Usually, there will be more than one way to go after that question and you will likely want and need to do some extended exploration of the data set to generate additional questions (hypothesis) and ultimately find the one you are mot interested in.
In this case, we could focus on whether we are indeed observing an increase in frequency of events and/or we could compare if different groups of natural disasters that are more dependent on climate/weather conditions (storms, hurricanes) are increasing more rapidly compared to categories that have other origins (e.g. earthquakes or volcanic eruptions).
Or, we could have already done some analysis and/or background reading that indicates that natural disasters linked to climate patterns are indeed predicted to get worse based on modeling. In that case we might be more interested whether the impact of natural disasters on humans is getting increasingly worse. We could be at a point where at least some of the changes to the climate system are inevitable and in that case the question of mitigation of effects and preparedness like early warning systems or infrastructure become more important. We cannot stop the events from happening but to an extent we can control how well we can deal with them.
Exploratory Analysis is fundamentally a very creative process and thinking outside the box can be what sets your analysis apart from what everyone else is doing. However, before we can start thinking outside the box we need to first figure out what “the box is” and use that as our starting point. Unfortunately, this does mean you should always start with the boring standard stuff, cover your bases and then from there work towards something more interesting. However, not infrequently the “boring” stuff is the most revealing!
16.6 Step 4: Plot the data!
While tables are sometimes more appropriate, most exploratory analysis involves generating plots that help you get an overview of the data in relation to your question.
16.6.1 Explore the distribution of the data
A good place to start is to get an idea of the variation or variance of the data you are interested in.
For any of these assessments your should always ask the following questions
- Which values are more common than others? Why?
- Which values are more rare than others? Why?
- Are there distinct clusters that emerge? Why does/doesn’t that make sense?

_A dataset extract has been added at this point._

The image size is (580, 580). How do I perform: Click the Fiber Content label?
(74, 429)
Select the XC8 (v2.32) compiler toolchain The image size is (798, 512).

- Do overall patterns meet my expectations? What could cause deviations? Why do I have these expectations of the data?
- Are there patterns that stand out? Are they unusual/unexpected? What could be causing them?
In each case, as you pick up on patterns you want to also ask “why” and “how come” questions6 … those are the ones that will lead you to the next steps of your exploration.
6 Imagine a cute toddler right next to you asking “why” at every step.
Typically, you should always explore outlier values to determine whether they are true outliers or if it is legitimate to remove them, along with patterns of missing data. Keep in mind that if there is too much missing data that could be an indication that you should be looking or a better data set.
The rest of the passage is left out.